A ricordare che ci siano problemi nella gestione delle convocazioni degli stranieri e nel rilascio/rinnovo dei permessi di soggiorno è stata, alcuni giorni fa, la protesta, a Brescia, della comunità di immigrati che ha lamentato, tra l’altro, il numero molto alto di pareri negativi al rilascio del titolo di soggiorno legati al requisito del reddito.
In realtà, in generale, la questione riguarda il sostanziale fallimento della procedura di emersione (c.d. sanatoria) prevista dal Decreto Legge 34/2020 per la quale risultano essere state presentate (alla data del 10 maggio scorso) presso gli Sportelli Unici degli Uffici Territoriali (Prefetture) 207.824 istanze, di cui 15.412 già nella disponibilità delle Questure per il rilascio del titolo di soggiorno.
Dalla emersione, che ha riguardato solo i settori dell’agricoltura, del lavoro domestico e dell’assistenza alla persona, è risultata esclusa una buona fetta di stranieri come quelli che lavorano nelle fabbriche, nella logistica e in altri settori.
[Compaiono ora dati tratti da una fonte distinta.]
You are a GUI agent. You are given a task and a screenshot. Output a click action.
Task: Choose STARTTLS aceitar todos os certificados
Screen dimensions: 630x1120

Non c’è dubbio che tutta la complessa macchina burocratica del rilascio e rinnovo dei permessi di soggiorno è stata inceppata anche dall’emergenza sanitaria (ancora in corso anche se in attenuazione) che ha richiesto l’adozione di misure idonee a garantire il necessario distanziamento sociale, realizzato anche attraverso una riduzione degli appuntamenti preso gli Uffici immigrazione delle Questure e la contestuale adozione dello smart working.
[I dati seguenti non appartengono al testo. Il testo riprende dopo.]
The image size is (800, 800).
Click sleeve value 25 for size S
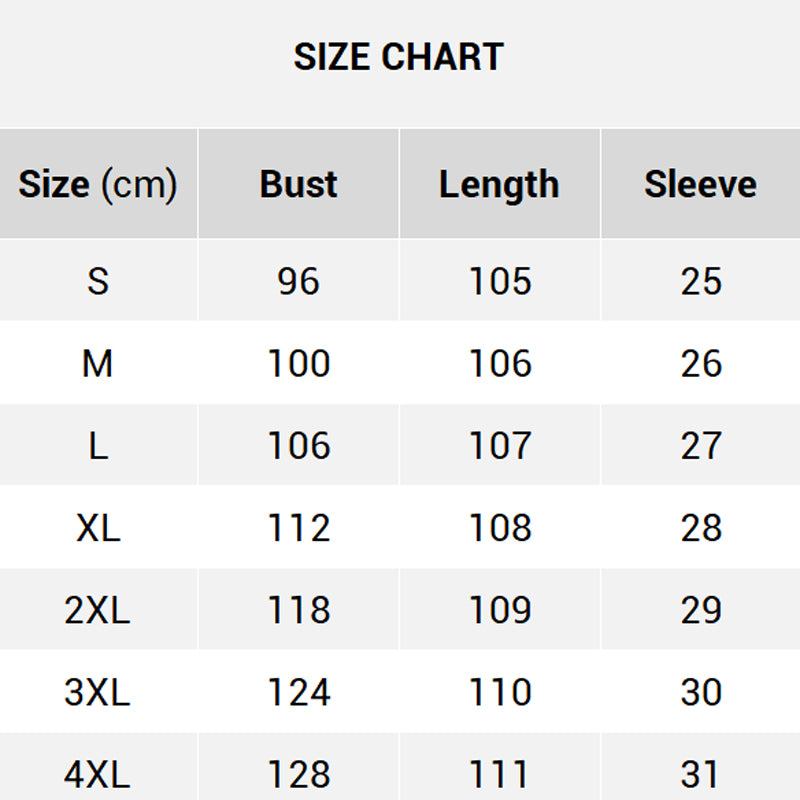(x=700, y=281)
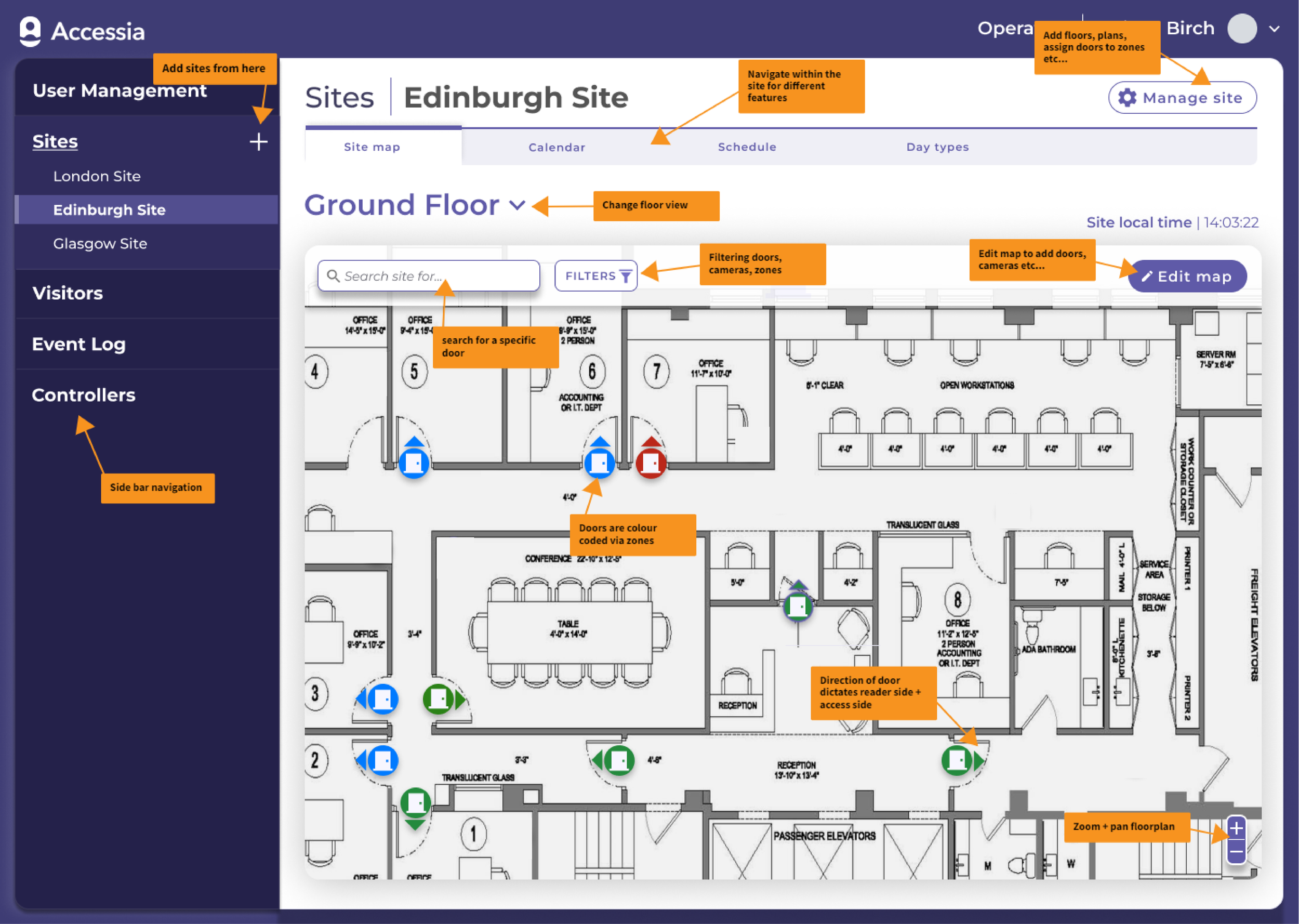Open the FILTERS dropdown
Viewport: 1299px width, 924px height.
click(x=596, y=276)
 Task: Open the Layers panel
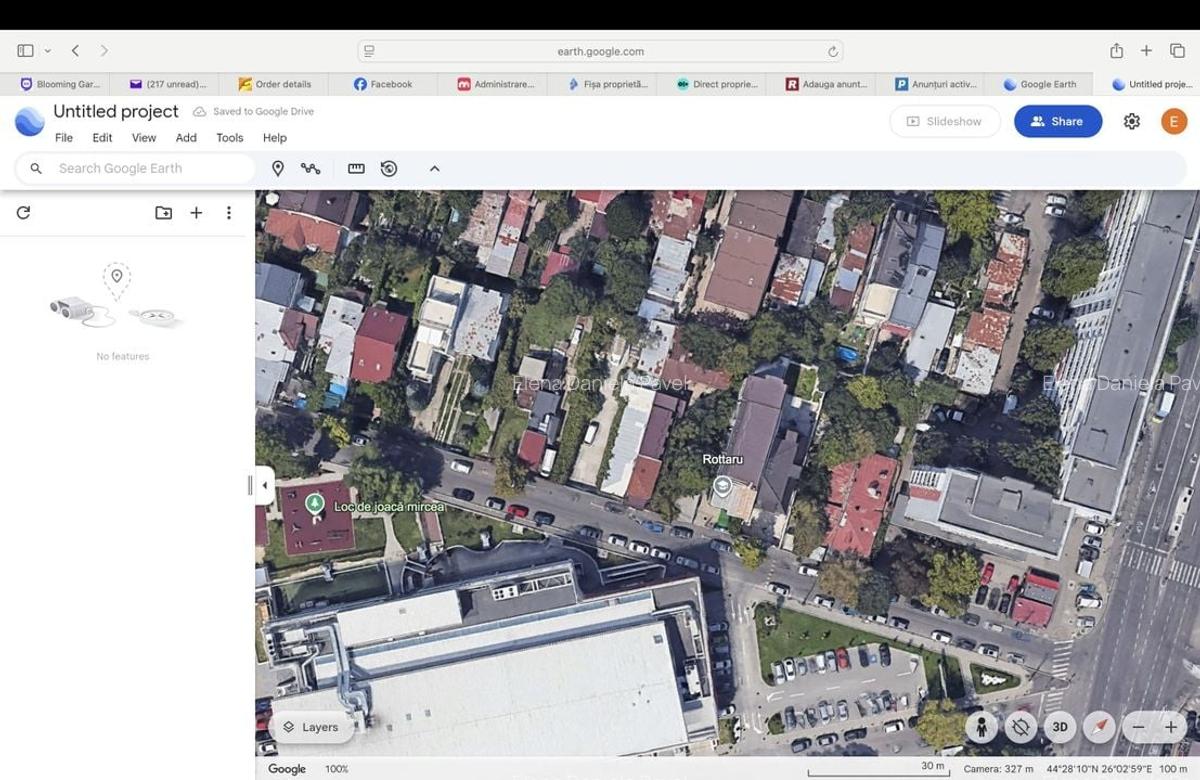click(x=311, y=727)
Una temporanea boccata d’ossigeno per gli stranieri è arrivata con il D.L. n.56 del 30 aprile scorso con cui è stata disposta una ulteriore proroga dei permessi di soggiorno con scadenza il 31 luglio p.v. una opportunità che deve servire “..per accelerare la definizione dei procedimenti amministrativi ancora pendenti e per ridurre sensibilmente i tempi di convocazione dell’utenza al fine di non comprimere ulteriormente le aspettative degli aventi diritto”.
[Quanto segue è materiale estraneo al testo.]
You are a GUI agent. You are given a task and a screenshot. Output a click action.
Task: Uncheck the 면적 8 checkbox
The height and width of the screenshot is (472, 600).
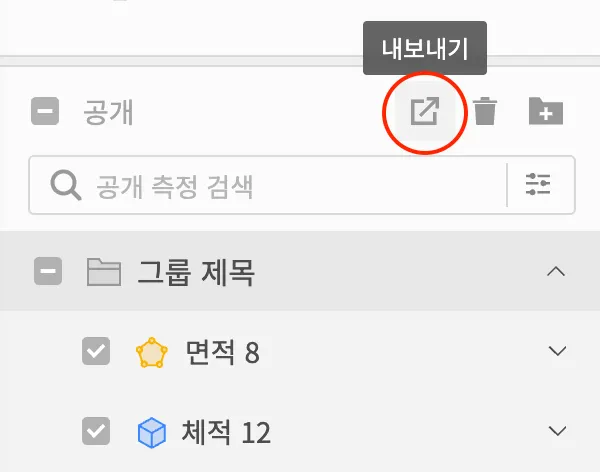(x=96, y=351)
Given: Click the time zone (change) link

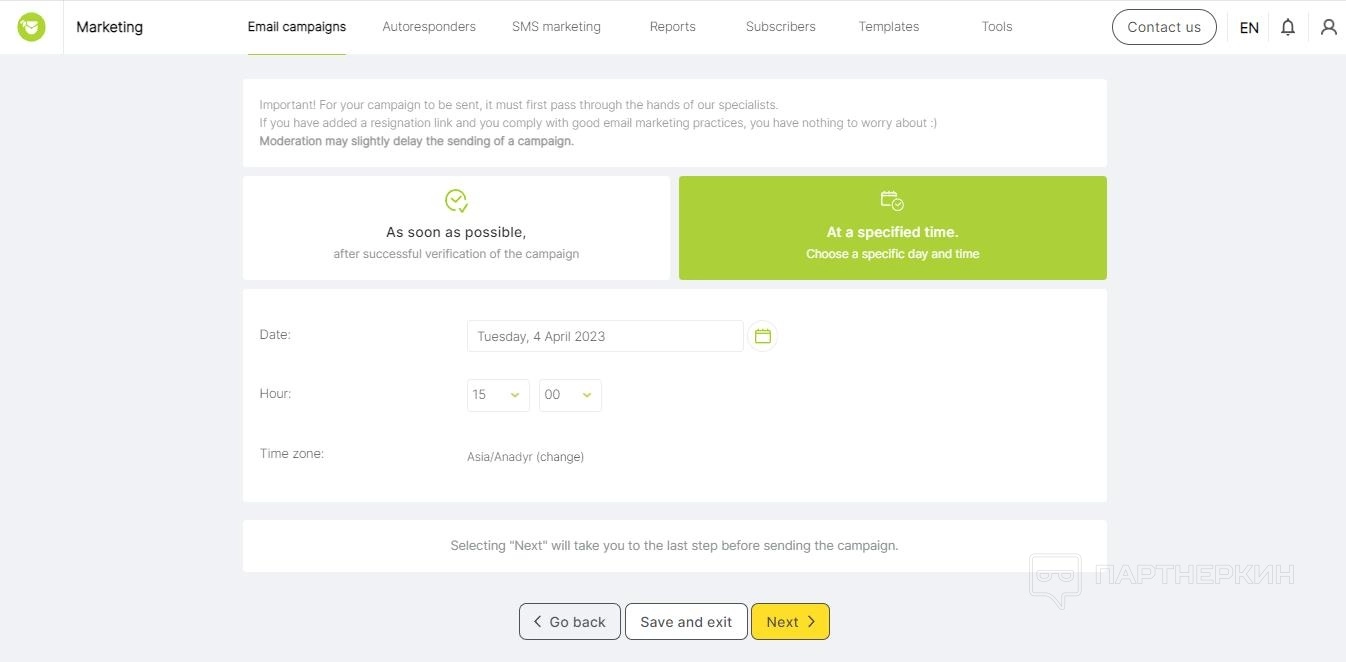Looking at the screenshot, I should 560,457.
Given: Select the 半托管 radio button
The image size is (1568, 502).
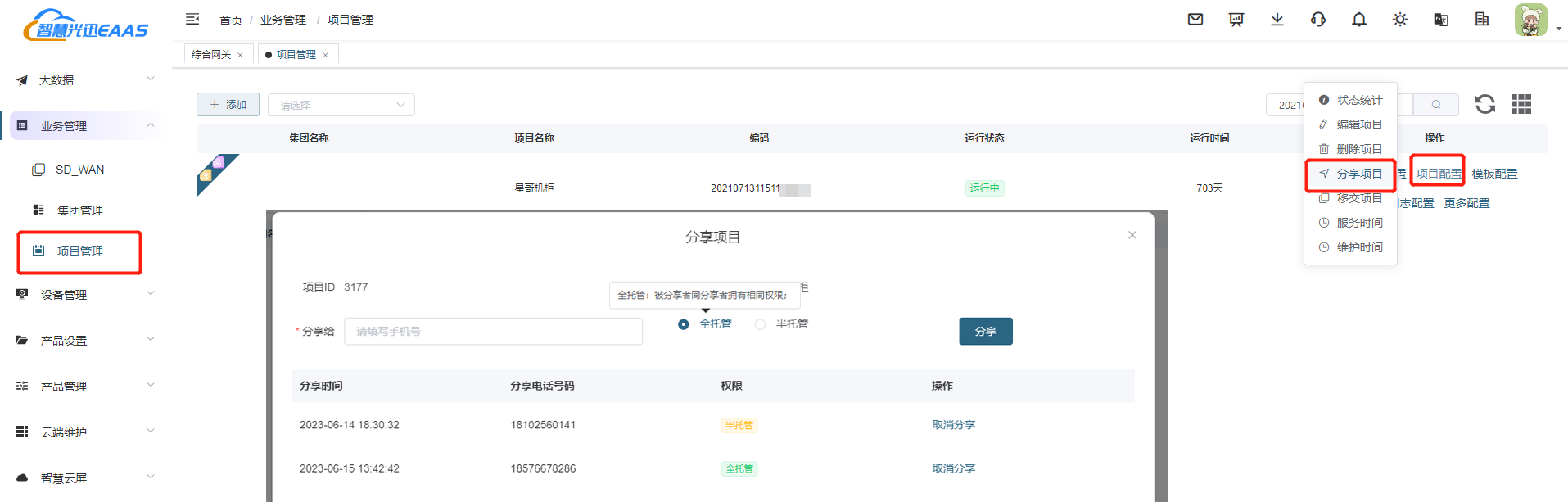Looking at the screenshot, I should click(761, 324).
In tal senso la sollecitazione del Capo della Polizia in una circolare inviata l’11 maggio scorso a tutti i Questori ai quali viene richiesta “l’adozione di urgenti e immediate misure risolutive della problematica” con adeguati “piani di recupero” per annullare i notevoli ritardi accumulati. “Piani di recupero” che, precisa ancora il Capo della Polizia, devono prevedere “aperture quotidiane al pubblico (..) con eventuale coinvolgimento dei Commissariati distaccati anche al solo fine del rilevamento delle impronte”, limitando l’impiego in altre attività istituzionali del personale in servizio negli Uffici immigrazione (punto non sempre realizzabile per i tanti servizi, anche emergenziali, quotidiani), prevedendo “anche in via temporanea” un rafforzamento dell’organico dei predetti Uffici ( con una “coperta” già corta) per smaltire l’arretrato.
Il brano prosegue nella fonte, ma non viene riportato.